Data to process:
★ ★ ★
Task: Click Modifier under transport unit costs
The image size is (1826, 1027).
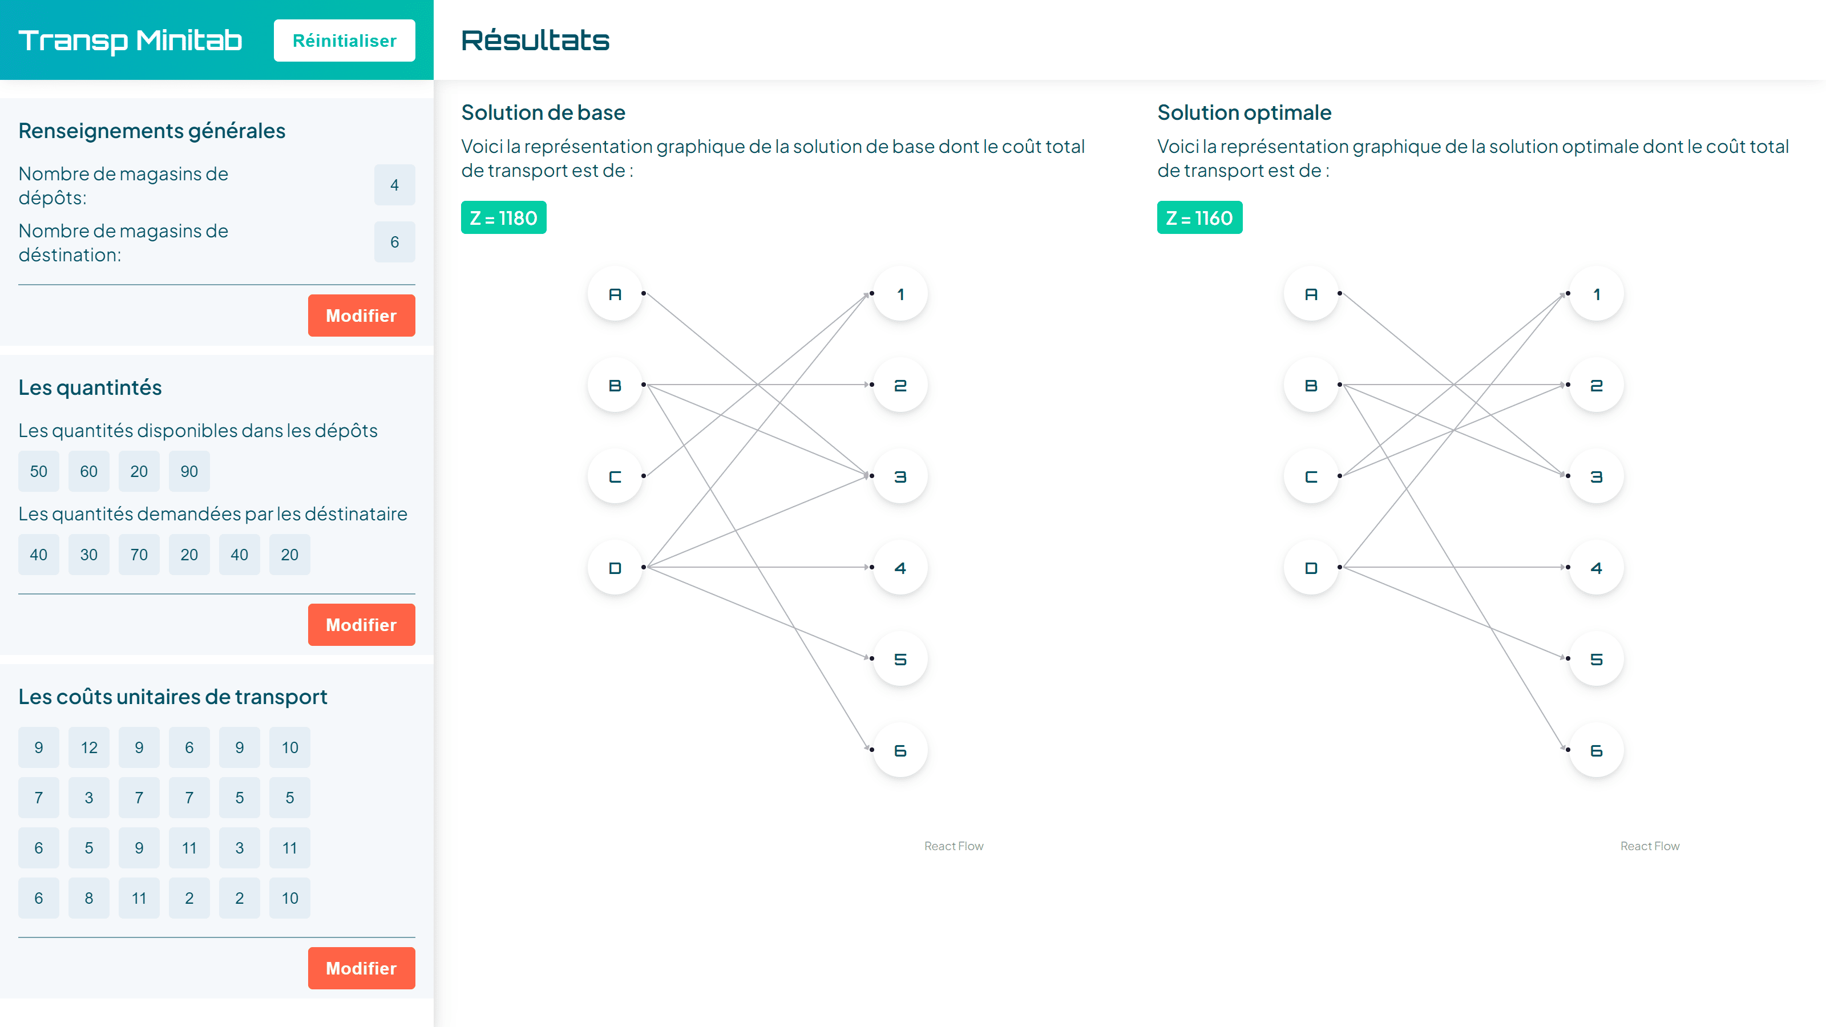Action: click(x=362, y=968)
★ ★ ★
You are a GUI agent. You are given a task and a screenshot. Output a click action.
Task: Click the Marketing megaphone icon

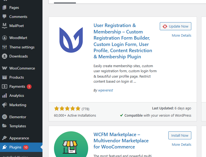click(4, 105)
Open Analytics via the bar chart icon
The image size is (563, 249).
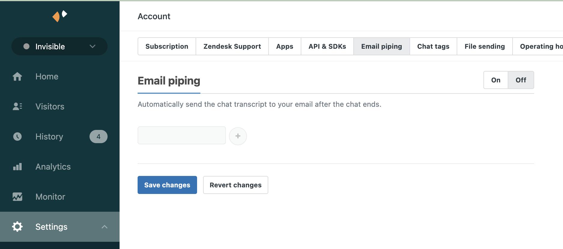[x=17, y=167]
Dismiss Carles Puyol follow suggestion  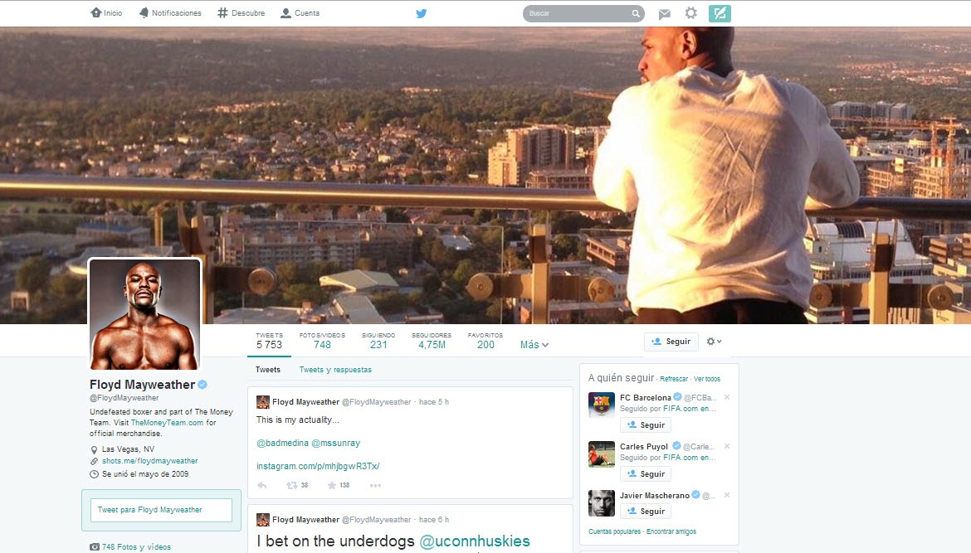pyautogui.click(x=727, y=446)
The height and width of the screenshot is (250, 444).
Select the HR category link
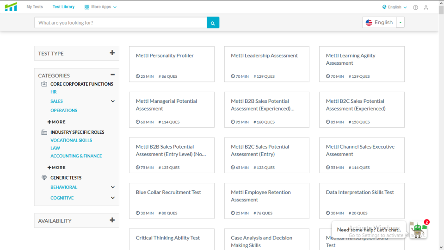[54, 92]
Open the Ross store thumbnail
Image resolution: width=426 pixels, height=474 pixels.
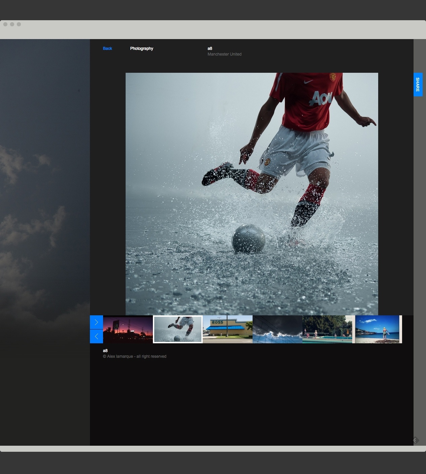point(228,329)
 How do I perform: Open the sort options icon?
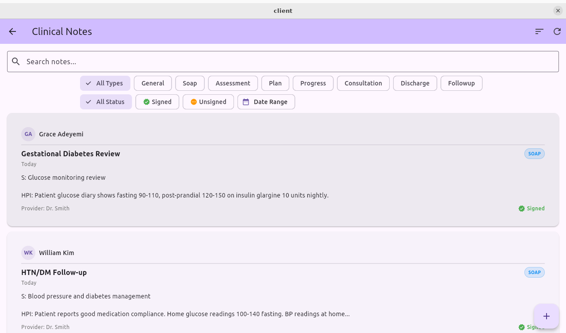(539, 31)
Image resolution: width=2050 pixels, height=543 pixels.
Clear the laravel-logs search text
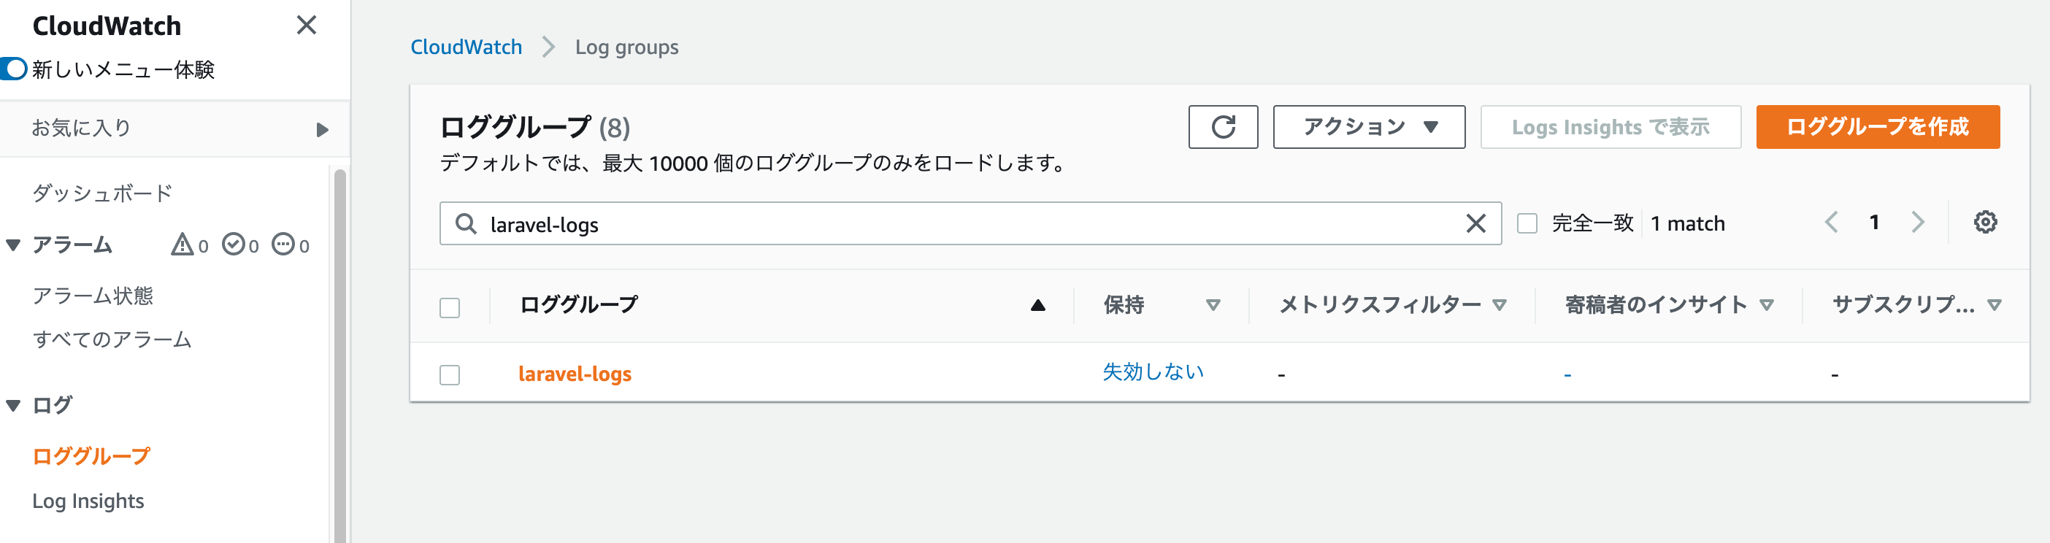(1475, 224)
★ ★ ★
What you need to do:
If a line holds the string "screenshot", it counts; please state how many such lines there are in the data, with nothing more.

Task solution:
2